Assessing Eye Movements

As therapists, we should assess EOM or extra ocular movements, the optometry term for eye range of motion. Looking at these movements can give information about brain and cranial nerve function as well as help identify limitations on functional tasks like reading .

Eye movements use similar names as other movements with inferior being downward, superior being upward, lateral movements described as duction with adduction  moving toward the nose (nasal)and abduction away from the nose (temporal). Optometry also has vergence, which is the movement of both eyes toward the nose (convergence) or away from the nose (divergence). Smooth convergence and divergence is important in the near focusing system.

With the patient seated and focused on a point about 40 cm away, the eyes should be still. This is called fixation.  A small rhythmic movement, called nystagmus, is a sign of a central nervous system problem. It is often associated central nervous system problems like Multiple Sclerosis.  It is a frequent early sign of the disorder. It is also closely linked to the vestibular system and the patient might report dizziness. When congenital, the brain adjusts to movements as in the video below.

Congenital Nystagmus

9 points of primary gaze are assessed having the patient follow a point to left/right/up/down/up left/low left/upright/low right. The eyes should move together through all of these points.

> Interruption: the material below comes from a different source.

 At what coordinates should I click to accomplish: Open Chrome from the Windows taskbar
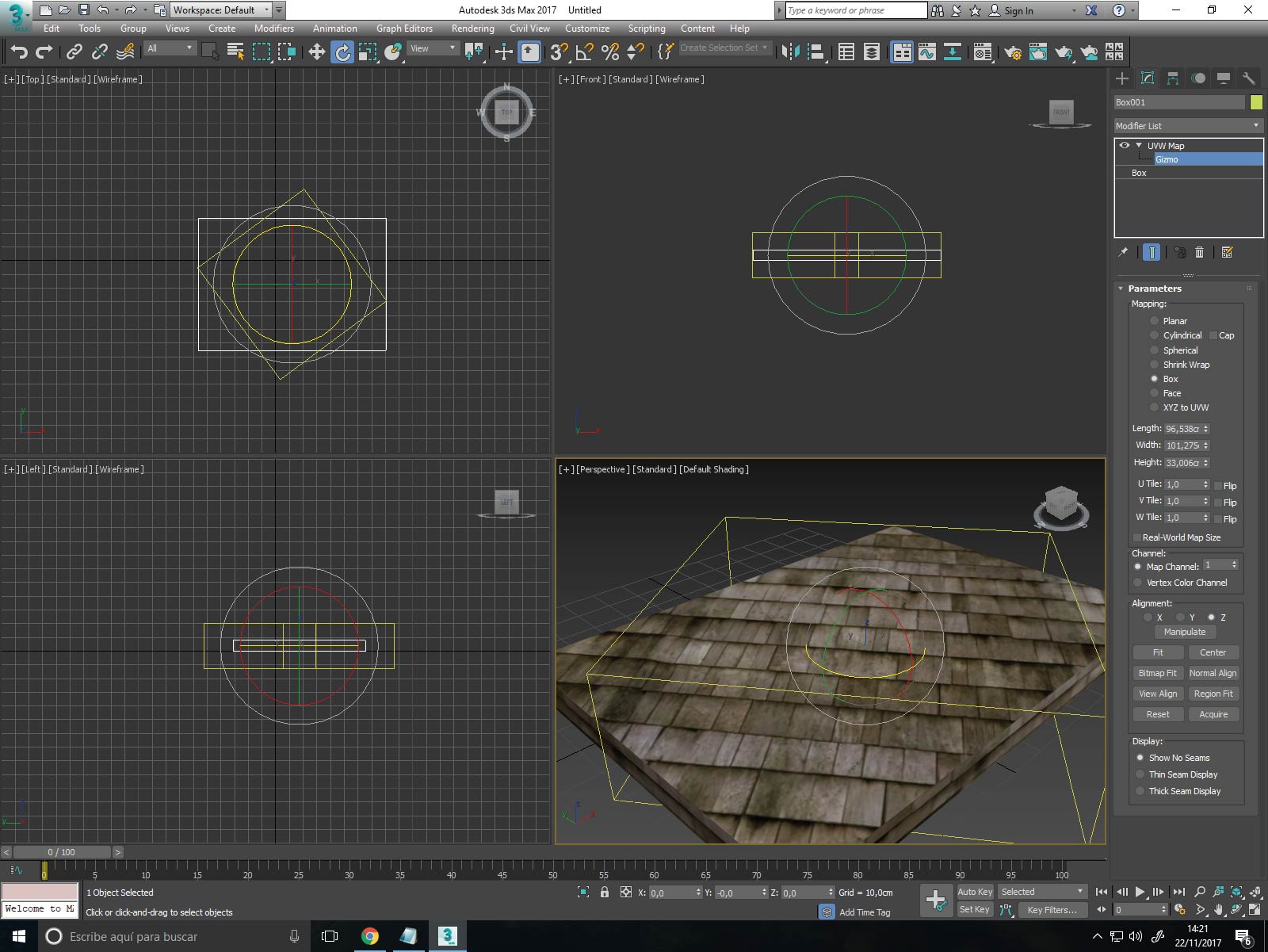click(x=369, y=936)
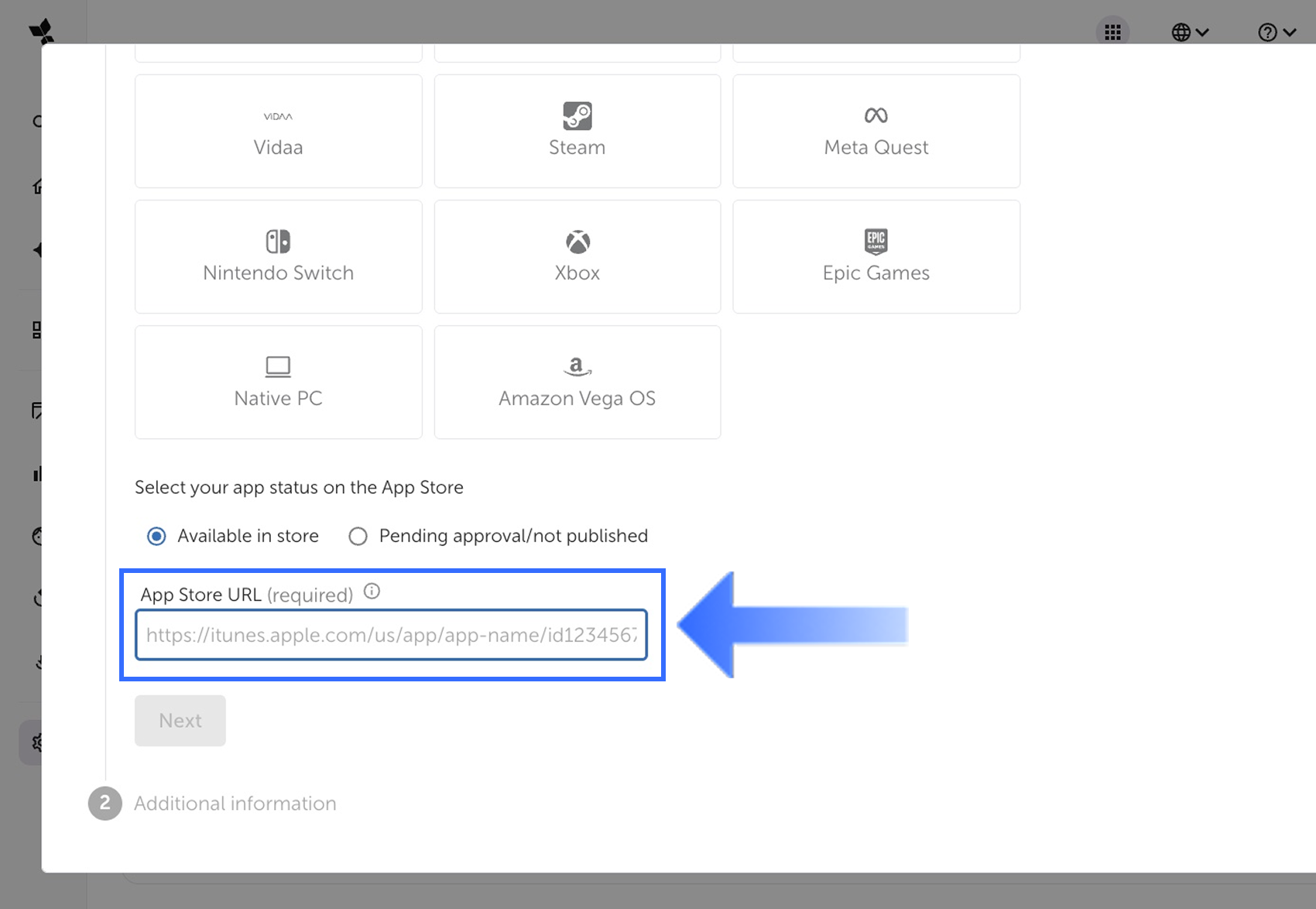Screen dimensions: 1316x909
Task: Open the apps grid menu
Action: coord(1112,33)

9points of gaze_normal_540

Assessing Cardinal Gaze

Each of these movements is control by cranial nerves and failure of an orbit to move in a direction could be a sign of cranial nerve problem or a muscle problem. This occurs frequently as a result of brain injury or trauma to the eye or orbit. This can also be congenital. This eye turn is referred to as a strabismus.  Strabismus causes diplopia or double vision. They can be improved with prism by an optometrist or possible surgery to shorten or lengthen the muscle by an ophthalmologist.

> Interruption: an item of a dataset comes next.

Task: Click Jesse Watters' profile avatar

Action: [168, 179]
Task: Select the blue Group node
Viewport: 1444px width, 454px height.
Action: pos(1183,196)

To assess convergence use the near point convergence test. In this assessment, a target held about 1 meter from the patient’s nose and slowly brought toward the nose. The patient is instructed to tell the tester when they see two of the targets. The target should get to within 6cm to be considered “normal”. The test should be done 5 times with the final result be the distance at which the child saw double on this final trial. Reduced convergence is not uncommon following brain injury and stroke and is linked to reading difficulty in children. Reduced convergence makes near vision tasks more difficult as the brain has work harder to see clear. This is called convergence insufficiency. The condition even has its own  website.  This has also become more common in adults we put demands on our near vision system with increased use of smart phones.

Near Point Convergence test

In tracking, the patient follows a target in a circular pattern, both clockwise and counter-clockwise making 2 revolutions each direction. Tester notes the number of fixation loses, the smoothness of the movements and the ability of the eyes to move together.

Eye Pursuits or Tracking

Saccades are very quick eye movements of very short duration. It is a series of fixations and saccades that allows one to read efficiently. Inaccurate saccades are frequently associated with poor reading skills. Optometry can improve saccade accuracy and improve reading .  Saccades testing has the patient fixate from one point to another with the tester noting adjustments following the fixation and if the eyes move together. We can perform the Developmental Test of Eye Movement  or the King-Devick for objective testing of eye movement.  Saccade accuracy can be an indicator for possible concussion as well.

Saccade testing

Abnormal EOM tests should be referred to optometry for complete assessment. They are often related to central nervous system problems, cranial nerve palsy’s or cerebellar problems. They are common in stroke and brain injury survivors and cause decreased reading ability, balance and depth perception.  Patients frequently suffer with eye movement problems for years following a stroke or brain injury, but with the right tools, they can be improved improving a patient’s functional ability.